Simplemente, Los dientes de los ángeles
no vale mucho. Como en las obras citadas previamente, Carroll apuesta por la atmósfera
para crear un ambiente de progresivo extrañamiento -sin llegar a los extremos
de El mar de madera- en un entorno
contemporáneo. Sin embargo, aquí algo falla. Es posible que el origen del
problema esté, precisamente, en que la ambientación de la obra parece tener
matices autojustificativos. El autor reside en Viena desde hace años, y es en
la capital austríaca donde se desarrolla buena parte de la historia. Pero
precisamente la visión de Europa que brinda Carroll, la de estadounidenses
rodeados de una cultura más vieja que la propia, parece quedarse continuamente
en lo circunstancial, en lo folklórico.
El matiz fantástico del relato es sutil. El artificio es
que la muerte se aparece en sueños a determinadas personas antes de su
encuentro final. Les permite hacerle preguntas, pero si los humanos no son
capaces de entender las respuestas, reciben a cambio castigos en forma de
terribles cicatrices. La acción gira en torno a dos personajes que terminarán
por coincidir para el cierre del relato. Wyatt, un homosexual enfermo con un cáncer
terminal, recibe ese don del hermano de una amiga, que le obliga a viajar a
Viena. Arlen, por su parte, es una ex estrella de Hollywood que, ahíta de la
vida vacía del mundillo del cine, opta por un retiro alpino y termina por
enamorarse de un fotógrafo que la rehuye.
Carroll emplea toda una batería de recursos para darnos
cuenta del avance de la historia: hay narración en primera persona, hay cartas,
reproducción de cintas grabadas... Lejos de dificultar la lectura, emplea de
forma solvente las distintas opciones. Es capaz de mantener las diferentes voces
de manera creíble. Pero... ay, simplemente, lo que cuenta no tiene chicha. La
muerte se aparece de manera caprichosa encarnándose en distintos personajes, y
habla de forma fatua. Los personajes, lastrados por una humanidad un tanto
meliflua -o, por decirlo de otra manera, bastante estadounidense acomodada-, no
terminan de caerme bien, y me termina por resultar indiferente la forma en que
afrontan el reto final.
La inclusión de elementos contemporáneos -como la guerra
en los Balcanes- añade algo de atracción a la historia, pero a medida que me
adentraba en ella, me pesaba la convicción de estar enfrentándome al
equivalente en la obra de Carroll al Leviatán
en la de Paul Auster: un trabajo especialmente valorado por el autor, con buena
recepción en la crítica estadounidense por determinada empatía con la visión
de las cosas local, pero falto de auténtico empuje.

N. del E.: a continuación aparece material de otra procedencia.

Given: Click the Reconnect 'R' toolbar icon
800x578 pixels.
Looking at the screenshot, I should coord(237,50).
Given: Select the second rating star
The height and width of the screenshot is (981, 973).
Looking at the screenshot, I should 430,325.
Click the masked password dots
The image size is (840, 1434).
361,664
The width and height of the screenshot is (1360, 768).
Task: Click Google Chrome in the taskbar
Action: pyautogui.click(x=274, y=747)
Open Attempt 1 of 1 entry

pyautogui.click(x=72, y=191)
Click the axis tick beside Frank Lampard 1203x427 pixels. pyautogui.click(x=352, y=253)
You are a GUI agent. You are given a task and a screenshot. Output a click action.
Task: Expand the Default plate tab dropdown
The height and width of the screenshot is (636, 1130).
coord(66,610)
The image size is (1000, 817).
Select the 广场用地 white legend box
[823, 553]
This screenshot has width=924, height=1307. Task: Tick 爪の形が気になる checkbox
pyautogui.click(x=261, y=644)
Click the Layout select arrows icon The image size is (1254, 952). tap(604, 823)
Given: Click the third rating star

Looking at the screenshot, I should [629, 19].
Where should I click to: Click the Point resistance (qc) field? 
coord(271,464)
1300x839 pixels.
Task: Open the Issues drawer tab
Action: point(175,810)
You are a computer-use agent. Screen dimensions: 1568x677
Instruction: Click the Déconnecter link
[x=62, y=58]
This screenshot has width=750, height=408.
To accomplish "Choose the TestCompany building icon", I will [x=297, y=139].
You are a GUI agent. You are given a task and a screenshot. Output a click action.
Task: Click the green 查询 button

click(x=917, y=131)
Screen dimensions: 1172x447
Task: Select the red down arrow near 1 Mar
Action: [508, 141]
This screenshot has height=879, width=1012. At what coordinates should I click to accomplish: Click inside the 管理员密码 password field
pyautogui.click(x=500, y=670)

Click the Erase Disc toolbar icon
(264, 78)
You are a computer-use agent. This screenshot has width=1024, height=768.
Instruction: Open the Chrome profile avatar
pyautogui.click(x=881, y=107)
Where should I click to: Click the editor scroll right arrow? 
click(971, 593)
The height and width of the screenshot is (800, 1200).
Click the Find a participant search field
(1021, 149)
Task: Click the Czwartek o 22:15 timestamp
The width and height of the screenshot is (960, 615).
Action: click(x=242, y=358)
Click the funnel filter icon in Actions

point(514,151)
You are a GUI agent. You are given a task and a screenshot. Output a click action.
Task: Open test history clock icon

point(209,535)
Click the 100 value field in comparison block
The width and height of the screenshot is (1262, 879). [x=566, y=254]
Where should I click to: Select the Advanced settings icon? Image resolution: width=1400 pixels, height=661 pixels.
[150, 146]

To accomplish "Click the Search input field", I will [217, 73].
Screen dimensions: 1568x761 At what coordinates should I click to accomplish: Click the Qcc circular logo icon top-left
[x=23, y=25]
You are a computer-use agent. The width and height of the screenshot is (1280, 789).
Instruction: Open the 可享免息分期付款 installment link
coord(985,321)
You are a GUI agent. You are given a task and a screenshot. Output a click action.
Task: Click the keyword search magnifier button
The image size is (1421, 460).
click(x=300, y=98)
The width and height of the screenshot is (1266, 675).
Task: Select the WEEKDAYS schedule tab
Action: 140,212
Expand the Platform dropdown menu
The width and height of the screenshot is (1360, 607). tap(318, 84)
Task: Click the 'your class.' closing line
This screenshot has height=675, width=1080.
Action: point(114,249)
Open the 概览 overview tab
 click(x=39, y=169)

Una novela olvidable de un
autor de calidad que, como corresponde a su talla, no resulta un desastre, pero
no va a ningún sitio. (Aunque los grandes, en rigor, sí pueden tener meteduras
de pata mayúsculas. Ya que estamos con Auster, véase la descacharrante Viajes
por el Scriptorium, que también podría titularse Cómo
el exceso de elogios me hizo perder la cabeza y dar a publicar impudicias y
chorradas).
Sería injusto cerrar esta reseña sin, para variar, comentar
favorablemente el trabajo de traducción de esta ocasión. A diferencia de
tantos otros títulos de La Factoría, no hubo nada en este libro que me
rechinara y distrajera de la lectura. La posibilidad de que el libro haya
quedado aplanado por la traducción me parece mínima. Simplemente, me temo,
estos dientes no estaban afilados, y si otras novelas posteriores de Carroll
fueron publicadas antes que ésta fue por buenas razones.